Эти четыре урока, конечно, не единственные, которые мы можем извлечь из богатых недр китайской истории. Они не учат нас развивать экономику, справляться со стихийными бедствиями, бороться с бедностью или создавать сильную армию. Но они приносят два важных вывода, которые могут помочь в ответе на вопрос, как остаться у власти.
Во-первых, главная опасность для устойчивости режима – не внешние враги и не массы, а элита внутри режима. Политическая элита обладает и властью, и ресурсами, чтобы организовать заговор против правителя. И даже во время так называемых массовых восстаний элита обычно играет ведущую роль в мобилизации масс. Коммунистическая партия, кажется, не придает достаточного значения этой исторической схеме. В то время как ее обуревает паранойя по поводу иностранного влияния и массовых протестов, действующий режим Си Цзиньпина одержим антикоррупционной кампанией, возбуждающей недовольство элиты.
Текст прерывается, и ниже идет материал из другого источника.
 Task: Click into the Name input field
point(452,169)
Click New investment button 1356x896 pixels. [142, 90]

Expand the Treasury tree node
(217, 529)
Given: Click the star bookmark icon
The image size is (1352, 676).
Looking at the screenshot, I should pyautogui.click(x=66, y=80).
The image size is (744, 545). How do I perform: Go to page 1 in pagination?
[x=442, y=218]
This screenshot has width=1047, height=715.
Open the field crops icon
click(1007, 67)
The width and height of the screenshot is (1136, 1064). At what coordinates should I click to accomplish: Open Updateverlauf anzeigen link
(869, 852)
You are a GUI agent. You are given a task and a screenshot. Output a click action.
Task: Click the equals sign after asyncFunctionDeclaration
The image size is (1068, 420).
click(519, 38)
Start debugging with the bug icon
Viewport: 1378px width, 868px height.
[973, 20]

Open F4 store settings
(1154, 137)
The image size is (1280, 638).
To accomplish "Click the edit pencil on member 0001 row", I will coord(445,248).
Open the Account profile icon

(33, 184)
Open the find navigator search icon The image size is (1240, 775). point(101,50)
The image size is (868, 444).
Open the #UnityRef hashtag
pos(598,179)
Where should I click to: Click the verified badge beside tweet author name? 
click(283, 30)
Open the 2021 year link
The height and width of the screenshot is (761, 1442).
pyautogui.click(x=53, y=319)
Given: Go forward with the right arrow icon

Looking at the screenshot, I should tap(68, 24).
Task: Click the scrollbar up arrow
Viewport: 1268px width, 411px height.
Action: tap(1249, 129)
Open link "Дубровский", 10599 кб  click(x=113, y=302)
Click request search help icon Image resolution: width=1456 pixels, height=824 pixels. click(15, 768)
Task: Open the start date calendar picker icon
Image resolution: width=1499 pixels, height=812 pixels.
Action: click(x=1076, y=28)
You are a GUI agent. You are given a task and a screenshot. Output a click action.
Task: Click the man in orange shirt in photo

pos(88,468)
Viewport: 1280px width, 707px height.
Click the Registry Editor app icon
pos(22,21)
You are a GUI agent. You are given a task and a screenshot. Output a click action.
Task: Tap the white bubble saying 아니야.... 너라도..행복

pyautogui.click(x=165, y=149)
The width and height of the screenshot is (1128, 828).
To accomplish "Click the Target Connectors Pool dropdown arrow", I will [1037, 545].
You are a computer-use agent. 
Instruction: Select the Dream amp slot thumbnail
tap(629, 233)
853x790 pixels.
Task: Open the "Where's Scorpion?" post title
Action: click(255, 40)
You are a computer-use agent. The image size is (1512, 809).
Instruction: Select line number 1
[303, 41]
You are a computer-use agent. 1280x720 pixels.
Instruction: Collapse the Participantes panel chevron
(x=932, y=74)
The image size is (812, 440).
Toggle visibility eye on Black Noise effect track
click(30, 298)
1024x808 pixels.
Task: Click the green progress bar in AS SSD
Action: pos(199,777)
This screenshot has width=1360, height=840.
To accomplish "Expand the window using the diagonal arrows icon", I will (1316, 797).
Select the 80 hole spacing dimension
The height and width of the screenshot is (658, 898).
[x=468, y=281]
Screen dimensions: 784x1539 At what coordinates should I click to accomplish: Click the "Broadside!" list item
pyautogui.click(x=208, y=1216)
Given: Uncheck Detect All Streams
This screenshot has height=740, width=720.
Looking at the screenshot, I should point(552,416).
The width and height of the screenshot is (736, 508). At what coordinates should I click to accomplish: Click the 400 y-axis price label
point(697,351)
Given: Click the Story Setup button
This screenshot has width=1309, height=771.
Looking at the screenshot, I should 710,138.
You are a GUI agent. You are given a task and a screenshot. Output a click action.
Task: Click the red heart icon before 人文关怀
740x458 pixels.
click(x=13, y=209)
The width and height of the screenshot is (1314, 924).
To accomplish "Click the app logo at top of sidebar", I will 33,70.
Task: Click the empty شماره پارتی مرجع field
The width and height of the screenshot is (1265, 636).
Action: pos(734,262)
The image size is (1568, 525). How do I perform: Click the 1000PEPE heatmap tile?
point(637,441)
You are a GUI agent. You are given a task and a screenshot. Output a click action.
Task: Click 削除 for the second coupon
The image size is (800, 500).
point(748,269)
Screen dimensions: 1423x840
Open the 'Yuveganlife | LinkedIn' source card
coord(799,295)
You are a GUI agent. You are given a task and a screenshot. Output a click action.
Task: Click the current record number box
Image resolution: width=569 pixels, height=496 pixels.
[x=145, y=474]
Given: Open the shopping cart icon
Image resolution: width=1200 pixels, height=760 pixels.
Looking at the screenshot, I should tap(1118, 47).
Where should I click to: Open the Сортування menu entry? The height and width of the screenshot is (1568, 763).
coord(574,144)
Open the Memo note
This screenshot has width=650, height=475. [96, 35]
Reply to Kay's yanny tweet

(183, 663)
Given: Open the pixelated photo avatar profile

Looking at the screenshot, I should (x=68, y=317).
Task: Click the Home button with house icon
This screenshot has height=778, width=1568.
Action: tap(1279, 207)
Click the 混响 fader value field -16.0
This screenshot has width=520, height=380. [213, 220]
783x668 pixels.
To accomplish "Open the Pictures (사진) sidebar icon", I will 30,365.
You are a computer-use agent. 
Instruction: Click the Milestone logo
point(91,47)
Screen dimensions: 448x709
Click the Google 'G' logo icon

Во-вторых, крайне важен вопрос преемственности. Хотя современные автократы редко могут передать правление от отца к сыну (северокорейская семья Ким – исключение), для действующего лидера критически важно выбрать преемника, который был бы одновременно лоялен (и потому смог бы терпеливо ждать) и компетентен (чтобы получить общую поддержку элиты). Смуту в китайской политике 1970-х годов можно интерпретировать как следствие того, что Мао выбрал сначала нелояльного (Линь Бяо), а затем некомпетентного (Хуа Гофэн) преемника. Руководство после Мао крайне осторожно подходило к вопросу преемственности. Считалось, что Дэн выбрал и своего собственного преемника Цзяна Цзэминя, и преемника его преемника Ху Цзиньтао, а Цзян Цзэминь, вероятно, сыграл определенную роль в выборе Си Цзиньпина. Пока неясно, кто станет преемником Си Цзиньпина. Его подход к вопросу преемственности станет хорошим индикатором, как будет выглядеть политический ландшафт в Китае в следующие десять-пятнадцать лет.
На свой семьдесят третий день рождения Мао созвал некоторых своих ближайших союзников и сказал им, что простейший способ захватить крепость – изнутри. Не имея сына, который мог бы его пережить, Мао столкнулся с проблемой преемственности, но он прекрасно понял послание из «Цзы чжи тун цзянь», что окружающие его люди наиболее опасны. Усвоила ли КПК этот урок?